▶ _OBJECTIVE A_:
Translate this sentence from the post on expats into Spanish: "Europeans living abroad love to call themselves 'expats', although they are of course migrants."
▶ _OBJECTIVE B_:
From the post on expats, extract the stretch from "Of course 'expats'" through "without asking permission.".

▶ _TEXT EXCERPT_:
━━━━━━━━
Wednesday, 6 May 2015

Expats

Of course 'expats' are just emigrants. They only don't like to be called that way. These days, in Western Europe, the term 'migrant' is more and more associated to supposedly low-skilled people from less wealthy countries, who often have a darker skin, and/or are of a Muslim background, and who come to work and settle in the countries of the Wealthy, White West, sometimes without asking permission.

Europeans living abroad love to call themselves 'expats', although they are of course migrants. 'Expat' has increasingly become a class marker, a way in which privileged migrants from wealthy countries (and wealthy migrants from poor countries) tend to distinguish themselves from poor, low-skilled and undeserving migrants. Migrants do the dirty, dangerous and demeaning ('3D') and underpaid jobs shunned by many Europeans, but are at the same time often treated as potential job thieves and benefit scroungers or as threats to safety (terrorists!), social cohesion and cultural unity. 

UKIP election graphic encouraging 'Expats' to register for 2015 national elections

All of that of course does not apply to Europeans when they themselves move abroad to work and settle in foreign lands. In sheer contrast to the moral outrage about the 'illegal migrant', 'expats' often do not even bother applying for a residence permit in their host countries. Either because they don't need one, or because nobody bothers them if they don't have one.
━━━━━━━━
▶ _DATA EXCERPT_:
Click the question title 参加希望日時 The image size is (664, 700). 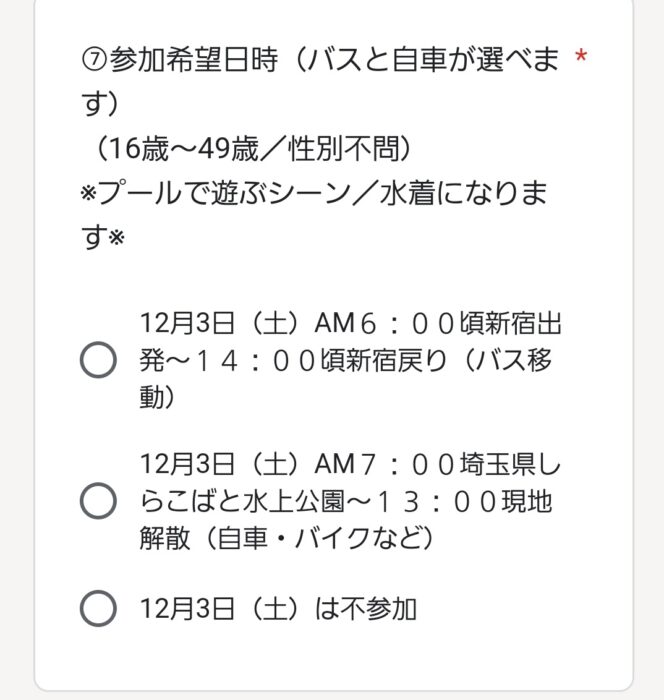point(193,59)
━━━━━━━━
▶ _SOLUTION A_:
A los europeos que viven en el extranjero les encanta llamarse a sí mismos 'expats', aunque, por supuesto, son migrantes.

▶ _SOLUTION B_:
Of course 'expats' are just emigrants. They only don't like to be called that way. These days, in Western Europe, the term 'migrant' is more and more associated to supposedly low-skilled people from less wealthy countries, who often have a darker skin, and/or are of a Muslim background, and who come to work and settle in the countries of the Wealthy, White West, sometimes without asking permission.